Start of Record set

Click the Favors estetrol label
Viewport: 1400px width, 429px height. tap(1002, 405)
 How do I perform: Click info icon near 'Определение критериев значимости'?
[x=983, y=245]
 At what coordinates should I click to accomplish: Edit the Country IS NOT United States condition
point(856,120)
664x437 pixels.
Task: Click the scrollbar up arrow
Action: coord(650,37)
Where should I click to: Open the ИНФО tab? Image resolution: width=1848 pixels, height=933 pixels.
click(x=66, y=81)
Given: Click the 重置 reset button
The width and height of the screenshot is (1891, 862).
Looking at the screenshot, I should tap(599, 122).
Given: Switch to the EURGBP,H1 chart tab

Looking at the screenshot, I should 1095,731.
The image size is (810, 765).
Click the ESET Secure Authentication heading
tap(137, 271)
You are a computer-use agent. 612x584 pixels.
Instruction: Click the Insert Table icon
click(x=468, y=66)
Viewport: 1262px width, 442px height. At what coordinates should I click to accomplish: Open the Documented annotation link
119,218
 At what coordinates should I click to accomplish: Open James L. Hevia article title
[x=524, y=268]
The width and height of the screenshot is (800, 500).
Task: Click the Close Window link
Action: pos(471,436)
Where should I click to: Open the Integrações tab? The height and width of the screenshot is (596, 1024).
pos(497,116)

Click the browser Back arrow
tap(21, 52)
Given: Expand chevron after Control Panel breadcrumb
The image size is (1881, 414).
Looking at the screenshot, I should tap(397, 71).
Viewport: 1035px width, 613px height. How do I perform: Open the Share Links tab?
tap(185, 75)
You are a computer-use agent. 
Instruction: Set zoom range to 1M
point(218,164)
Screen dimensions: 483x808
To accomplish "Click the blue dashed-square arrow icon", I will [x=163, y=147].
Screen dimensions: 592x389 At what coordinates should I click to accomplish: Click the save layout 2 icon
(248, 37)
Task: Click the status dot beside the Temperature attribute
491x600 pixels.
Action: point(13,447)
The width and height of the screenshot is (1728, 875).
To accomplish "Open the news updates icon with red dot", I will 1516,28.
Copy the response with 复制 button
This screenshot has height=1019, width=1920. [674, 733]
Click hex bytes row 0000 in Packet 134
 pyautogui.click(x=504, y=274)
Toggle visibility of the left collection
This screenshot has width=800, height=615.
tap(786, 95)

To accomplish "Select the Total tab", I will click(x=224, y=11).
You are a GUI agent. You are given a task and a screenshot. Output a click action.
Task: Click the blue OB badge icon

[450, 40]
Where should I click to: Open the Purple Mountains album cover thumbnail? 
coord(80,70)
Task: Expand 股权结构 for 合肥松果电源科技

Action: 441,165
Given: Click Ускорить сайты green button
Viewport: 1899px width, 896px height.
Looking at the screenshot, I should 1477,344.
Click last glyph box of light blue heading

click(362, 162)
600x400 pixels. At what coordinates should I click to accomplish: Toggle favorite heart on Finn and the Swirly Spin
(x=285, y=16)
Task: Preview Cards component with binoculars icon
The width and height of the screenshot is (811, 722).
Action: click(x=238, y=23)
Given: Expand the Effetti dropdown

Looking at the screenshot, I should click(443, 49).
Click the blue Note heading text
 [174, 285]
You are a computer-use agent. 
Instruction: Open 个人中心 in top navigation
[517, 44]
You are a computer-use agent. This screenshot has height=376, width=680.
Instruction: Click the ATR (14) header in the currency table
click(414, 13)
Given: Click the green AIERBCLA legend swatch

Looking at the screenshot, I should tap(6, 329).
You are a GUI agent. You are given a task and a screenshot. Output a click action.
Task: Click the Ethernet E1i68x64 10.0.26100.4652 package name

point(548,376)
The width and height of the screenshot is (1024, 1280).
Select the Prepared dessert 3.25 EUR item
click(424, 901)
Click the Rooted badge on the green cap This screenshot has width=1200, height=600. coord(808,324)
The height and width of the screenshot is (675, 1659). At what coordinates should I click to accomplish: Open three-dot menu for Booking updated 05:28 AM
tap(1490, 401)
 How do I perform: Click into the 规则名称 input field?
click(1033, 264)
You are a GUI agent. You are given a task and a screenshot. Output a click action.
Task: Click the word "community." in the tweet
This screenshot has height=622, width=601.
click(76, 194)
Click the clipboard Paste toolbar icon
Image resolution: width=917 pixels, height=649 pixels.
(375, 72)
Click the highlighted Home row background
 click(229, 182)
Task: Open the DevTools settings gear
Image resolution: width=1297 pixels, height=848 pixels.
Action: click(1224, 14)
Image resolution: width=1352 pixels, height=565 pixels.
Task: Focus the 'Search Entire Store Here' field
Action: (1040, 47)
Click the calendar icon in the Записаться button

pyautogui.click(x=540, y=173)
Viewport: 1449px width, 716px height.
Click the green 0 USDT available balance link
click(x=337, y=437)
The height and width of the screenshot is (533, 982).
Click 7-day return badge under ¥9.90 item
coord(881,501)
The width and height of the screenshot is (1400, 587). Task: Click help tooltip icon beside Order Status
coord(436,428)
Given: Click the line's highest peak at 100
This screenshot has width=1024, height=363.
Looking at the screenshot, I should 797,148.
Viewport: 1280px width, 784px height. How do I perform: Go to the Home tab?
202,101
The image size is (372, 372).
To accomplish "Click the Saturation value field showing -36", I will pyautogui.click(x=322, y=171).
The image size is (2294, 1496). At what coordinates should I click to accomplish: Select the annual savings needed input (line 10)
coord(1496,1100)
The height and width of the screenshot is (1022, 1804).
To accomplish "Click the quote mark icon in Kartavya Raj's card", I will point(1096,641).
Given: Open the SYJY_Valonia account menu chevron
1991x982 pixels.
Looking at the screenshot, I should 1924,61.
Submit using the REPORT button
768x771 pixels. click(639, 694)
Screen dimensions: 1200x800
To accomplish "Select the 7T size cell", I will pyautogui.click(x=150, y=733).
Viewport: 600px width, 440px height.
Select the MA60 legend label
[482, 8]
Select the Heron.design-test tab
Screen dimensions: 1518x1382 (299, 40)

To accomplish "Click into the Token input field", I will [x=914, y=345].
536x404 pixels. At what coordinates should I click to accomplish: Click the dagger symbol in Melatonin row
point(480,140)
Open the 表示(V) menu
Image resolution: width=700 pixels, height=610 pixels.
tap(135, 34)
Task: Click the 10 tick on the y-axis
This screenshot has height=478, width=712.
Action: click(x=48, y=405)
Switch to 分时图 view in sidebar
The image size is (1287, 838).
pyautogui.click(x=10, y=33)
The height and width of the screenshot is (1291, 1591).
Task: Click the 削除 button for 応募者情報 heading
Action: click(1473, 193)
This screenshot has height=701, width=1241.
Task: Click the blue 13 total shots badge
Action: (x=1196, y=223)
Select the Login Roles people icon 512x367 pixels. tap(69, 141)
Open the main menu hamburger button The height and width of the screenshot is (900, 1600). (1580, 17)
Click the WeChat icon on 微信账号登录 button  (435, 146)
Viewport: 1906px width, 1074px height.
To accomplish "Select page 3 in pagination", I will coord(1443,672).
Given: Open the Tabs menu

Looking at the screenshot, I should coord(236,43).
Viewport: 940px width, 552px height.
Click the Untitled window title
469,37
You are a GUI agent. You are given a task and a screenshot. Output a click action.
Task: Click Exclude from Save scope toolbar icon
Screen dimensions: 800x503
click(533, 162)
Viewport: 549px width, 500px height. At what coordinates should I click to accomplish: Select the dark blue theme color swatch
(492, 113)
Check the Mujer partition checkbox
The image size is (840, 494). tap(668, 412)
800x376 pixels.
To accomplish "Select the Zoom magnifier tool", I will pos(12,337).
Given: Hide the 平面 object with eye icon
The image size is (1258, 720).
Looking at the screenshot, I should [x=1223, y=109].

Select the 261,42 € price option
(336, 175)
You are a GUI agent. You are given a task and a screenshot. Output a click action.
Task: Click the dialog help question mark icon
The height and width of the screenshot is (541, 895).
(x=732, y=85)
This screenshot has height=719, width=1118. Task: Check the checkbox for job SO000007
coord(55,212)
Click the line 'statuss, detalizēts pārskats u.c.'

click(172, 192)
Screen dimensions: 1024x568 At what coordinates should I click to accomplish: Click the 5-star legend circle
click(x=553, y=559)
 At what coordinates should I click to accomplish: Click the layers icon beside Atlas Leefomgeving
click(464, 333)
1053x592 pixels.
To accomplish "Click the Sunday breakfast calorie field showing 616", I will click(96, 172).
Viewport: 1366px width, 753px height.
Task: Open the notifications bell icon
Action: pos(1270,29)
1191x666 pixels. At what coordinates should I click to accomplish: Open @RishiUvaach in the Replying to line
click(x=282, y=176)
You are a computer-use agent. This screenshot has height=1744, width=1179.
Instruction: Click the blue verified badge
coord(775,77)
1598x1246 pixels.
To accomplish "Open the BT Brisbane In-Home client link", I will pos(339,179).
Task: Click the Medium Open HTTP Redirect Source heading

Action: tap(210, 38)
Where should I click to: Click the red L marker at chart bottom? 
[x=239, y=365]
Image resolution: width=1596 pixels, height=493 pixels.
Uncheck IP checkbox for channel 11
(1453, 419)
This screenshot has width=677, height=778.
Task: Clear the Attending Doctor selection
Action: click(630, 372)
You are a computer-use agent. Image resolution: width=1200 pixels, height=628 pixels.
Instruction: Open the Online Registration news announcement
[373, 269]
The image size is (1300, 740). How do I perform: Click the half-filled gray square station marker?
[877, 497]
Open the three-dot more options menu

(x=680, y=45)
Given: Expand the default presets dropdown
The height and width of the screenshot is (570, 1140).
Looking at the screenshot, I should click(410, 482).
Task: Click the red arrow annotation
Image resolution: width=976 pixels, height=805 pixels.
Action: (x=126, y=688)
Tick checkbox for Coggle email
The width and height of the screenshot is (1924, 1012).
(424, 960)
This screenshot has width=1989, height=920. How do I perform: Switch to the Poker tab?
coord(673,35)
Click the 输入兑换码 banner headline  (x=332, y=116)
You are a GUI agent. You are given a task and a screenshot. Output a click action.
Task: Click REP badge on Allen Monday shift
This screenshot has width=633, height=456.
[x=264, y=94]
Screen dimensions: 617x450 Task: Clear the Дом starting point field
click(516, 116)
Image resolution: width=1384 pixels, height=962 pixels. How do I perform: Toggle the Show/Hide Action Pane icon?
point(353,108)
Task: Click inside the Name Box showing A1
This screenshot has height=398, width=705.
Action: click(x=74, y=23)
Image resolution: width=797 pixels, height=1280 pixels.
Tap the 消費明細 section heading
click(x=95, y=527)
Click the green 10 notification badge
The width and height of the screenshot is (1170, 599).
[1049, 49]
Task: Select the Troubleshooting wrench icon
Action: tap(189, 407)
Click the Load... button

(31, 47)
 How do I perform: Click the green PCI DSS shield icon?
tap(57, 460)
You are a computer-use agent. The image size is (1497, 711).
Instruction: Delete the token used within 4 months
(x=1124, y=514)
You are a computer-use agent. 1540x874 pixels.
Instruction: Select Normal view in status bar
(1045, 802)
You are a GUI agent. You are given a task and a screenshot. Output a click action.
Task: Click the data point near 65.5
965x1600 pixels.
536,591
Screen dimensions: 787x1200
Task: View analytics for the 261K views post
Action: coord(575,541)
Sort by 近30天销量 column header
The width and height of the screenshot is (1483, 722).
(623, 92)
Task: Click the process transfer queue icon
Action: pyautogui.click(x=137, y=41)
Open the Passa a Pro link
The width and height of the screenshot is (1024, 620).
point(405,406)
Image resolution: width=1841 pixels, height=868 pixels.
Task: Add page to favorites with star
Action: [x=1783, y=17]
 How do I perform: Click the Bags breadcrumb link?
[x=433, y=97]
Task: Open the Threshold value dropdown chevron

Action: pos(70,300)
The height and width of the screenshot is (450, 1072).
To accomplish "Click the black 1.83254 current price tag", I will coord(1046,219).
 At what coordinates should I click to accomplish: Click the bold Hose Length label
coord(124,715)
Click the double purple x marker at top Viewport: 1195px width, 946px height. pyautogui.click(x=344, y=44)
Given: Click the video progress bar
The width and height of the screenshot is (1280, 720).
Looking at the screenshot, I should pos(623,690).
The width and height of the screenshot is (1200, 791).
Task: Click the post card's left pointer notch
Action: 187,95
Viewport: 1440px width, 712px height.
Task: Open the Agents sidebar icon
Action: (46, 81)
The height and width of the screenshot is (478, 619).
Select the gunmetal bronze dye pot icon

End of Record set

• [Directions]: With "toolbar" as the word to match, copy each line of the records that has it.

• [Response]:
Click the clipboard Paste toolbar icon
Task: Click Exclude from Save scope toolbar icon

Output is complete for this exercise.